File Purpose Managed By
IMPLEMENTATION_PLAN.md Task list and progress Planning and Building modes
specs/*.md Specification files spec-writing skill
AGENTS.md Operational notes and learnings Building mode
Source code + tests The actual implementation Building mode

IMPLEMENTATION_PLAN.md is disposable — it can be regenerated from specs at any time by running a planning iteration.


Anti-Patterns / Common Mistakes

Anti-Pattern Why It Fails Correct Approach
Multiple tasks per iteration Context switching, unclear progress ONE task per loop
Assuming code is missing May exist elsewhere, leads to duplication Always search first
Skipping tests after implementation Bugs accumulate, no backpressure Run tests IMMEDIATELY
Modifying plan only during planning Plan drifts from reality Update during BOTH planning and building
Keeping stale plans Tasks based on outdated assumptions Regenerate liberally — planning is cheap
Manual context management Main context overflows Trust subagent delegation
Exiting without dual-condition Premature exit, work incomplete Both conditions must be true
Not committing after each task Large changesets, hard to revert Commit every iteration
Placeholder or stub code Incomplete implementations accumulate Production-quality code only
Skipping STATUS CHECK No exit evaluation, loop runs forever Every iteration ends with status

Anti-Rationalization Guards

If you catch yourself thinking:

  • "I can do two quick tasks in this iteration..." — No. ONE task per loop.
  • "The plan is probably fine, skip planning mode..." — Verify. Plans drift.
  • "Tests can wait until the next iteration..." — Run tests NOW. Backpressure is essential.
  • "Everything is done, I can exit..." — Check the dual-condition gate. Both must be true.

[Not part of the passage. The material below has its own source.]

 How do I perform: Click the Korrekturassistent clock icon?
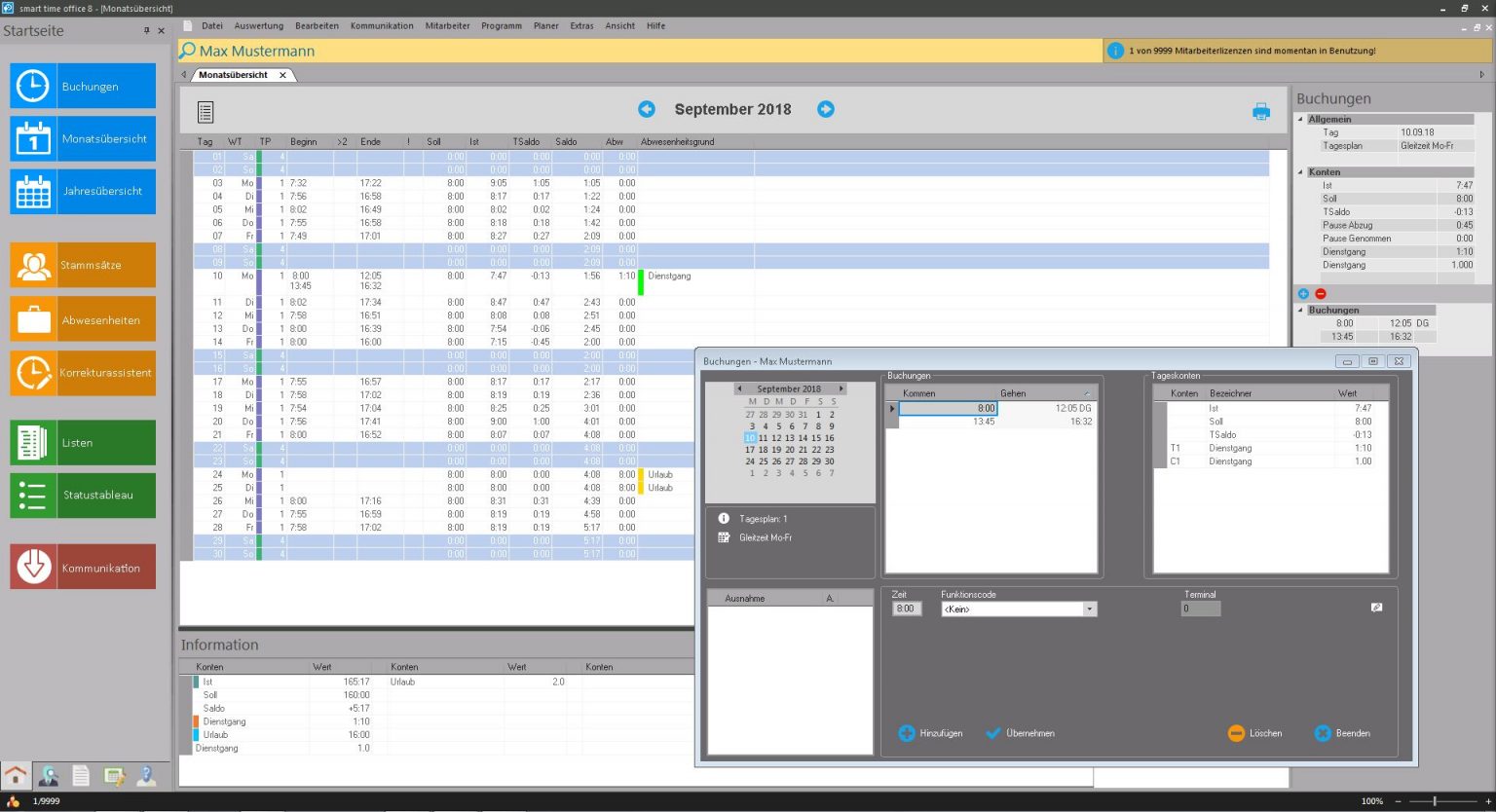pyautogui.click(x=33, y=373)
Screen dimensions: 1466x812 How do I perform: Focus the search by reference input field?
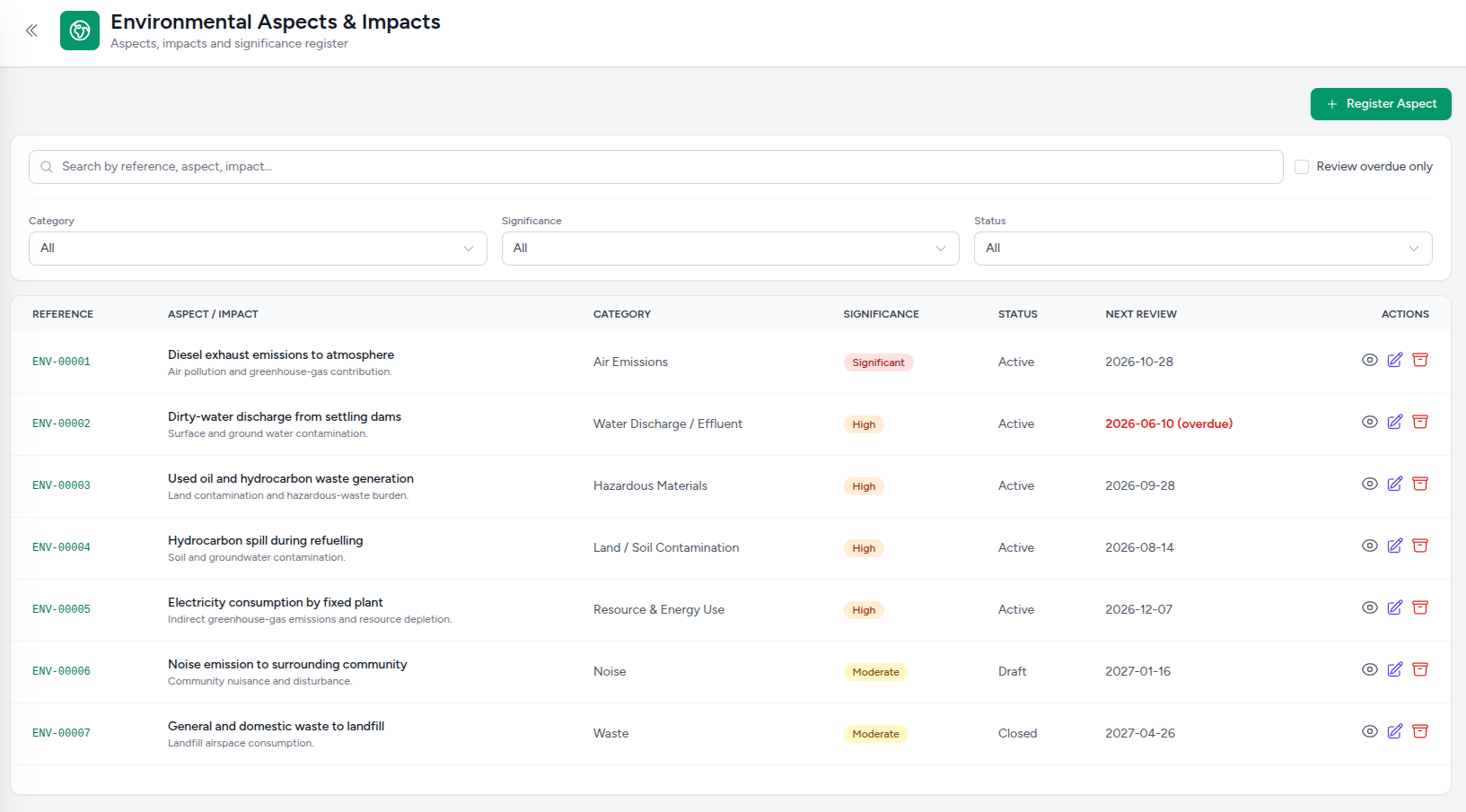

Subagent Dispatch Opportunities

Task Pattern Dispatch To When
Independent file reads across codebase Agent tool with subagent_type="Explore" When loop iteration needs context from multiple areas
Test execution during build phase Bash tool with run_in_background=true When tests can validate work without blocking progress
Code review between iterations Agent tool dispatching code-reviewer agent After completing a build iteration, before next planning

Follow the dispatching-parallel-agents skill protocol when dispatching.


Integration Points

Skill Relationship When
ralph-status Per-iteration — produces status blocks Phase 3: STATUS CHECK
circuit-breaker Safety net — monitors loop health Halts on stagnation
spec-writing Upstream — creates specs consumed by planning Before loop starts
acceptance-testing Validation — validates behavioral outcomes During building mode
resilient-execution Per-task — retry on failure When task implementation fails
task-management Tracking — tracks individual tasks Within iterations
llm-as-judge Quality — evaluates subjective criteria Downstream steering
verification-before-completion Final gate — verifies completion claim Before EXIT_SIGNAL: true

Concrete Examples

Example: Planning Mode Output

IMPLEMENTATION_PLAN.md:
- [x] Set up project structure
- [x] Implement core data types
- [ ] Implement user authentication (P0 — blocks 3 other tasks)
- [ ] Add API rate limiting (P1)
- [ ] Implement webhook handlers (P1)
- [ ] Add monitoring and logging (P2)

Missing specs: Rate limiting spec needs error response format defined.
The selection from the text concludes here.